As if I hadn’t already done enough strange things, Mrs. Mani made them and shook her head in mock protest. I chewed and chewed and no matter how much sambar I soaked them in they still tasted like lumps of coagulated wallpaper paste, and to her satisfaction, I gave up after four or five days and went back to rice and chapatti.
When I visited the Mani's many years later, Mrs. Mani plucked a chicken and made my favorite curry. With a wink and a smile, she whispered something through her betel nut stained teeth to her daughters. I made out the words Francis and ragi mudde and heard them giggling.
It was 1970, a time of growing political and social awareness which didn’t leave me unaffected and I didn’t want to see myself as a “colonial oppressor” or regard Mani as my servant. But my egalitarianism required reciprocity and Mani was comfortable with our relationship as it was, and felt that his role excluded friendship.

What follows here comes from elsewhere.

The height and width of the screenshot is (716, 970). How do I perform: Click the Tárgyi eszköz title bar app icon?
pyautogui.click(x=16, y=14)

Mike and I never fully succeeded in getting him to stop calling us sir. When he did at last, he always put a Mr. before our names as a formal expression of respect. If I came upon him suddenly, he would stand at attention rigid and alert, and if he was smoking, he would cup his cigarette in his hand behind his back. I’d say, “it’s okay Mani, relax” but it never helped.
Mrs. Mani was cleaning rice in the dim light of the kitchen, spreading it around on a tin plate with nimble fingers and picking out the small stones that would jar your skull and could break a tooth if they escaped her experienced eye. I heard a hushed conversation as I was passing the door.
Mani stepped out, blocking my path in the narrow passage. He cleared his throat. His forehead was set in a deep crease and his customary diffidence and deferential smile were replaced by a stern resolve. Not wasting any words in the manner of an older brother guiding an erring sibling, he warned:
“You must be very careful of the woman who comes to the house in the night, she is very bad”. He continued “You should never let her go into the kitchen, and never take any food that she offers you.”
Mani wasn’t giving me an opportunity to protest and I was a little taken aback. The woman he referred to was for me, a brief glint of star shine that illuminated the unelectrified Kolar night. But if I believed that these meetings were discreet, I was alone in thinking so. While I thought the eyes of the village had closed and our encounters went unnoticed, I didn’t realize that the village never slept, and in its tightly woven tapestry of moral codes our meetings were unacceptable.
Mani’s seriousness told me that it wasn’t time for a quip, or a cavalier retort on the order of
“Bad? That’s what I like about her.”
Instead I just repeated,
“Never let her go into the kitchen? Why?”
Mani was obviously embarrassed. He explained as best he could that “this woman” could secretly enlist a conjurer to cast a spell that would put me in her power or she could make a love potion from a flake of her menstrual blood, place it in my food, and bewitch me.
I was gliding on my airstream of youthful unawareness and hadn’t yet acquired the ability or experience to look at the world from the point of view of others. At the time I couldn’t see that Mani was shielding me from what he and Mrs. Mani deemed an inappropriate and dangerous situation and at the same time were protecting themselves from the hum of gossip caused by my assignations. I didn't realize that Mani’s income and status were interconnected with my well-being, and that my behavior reflected directly on him.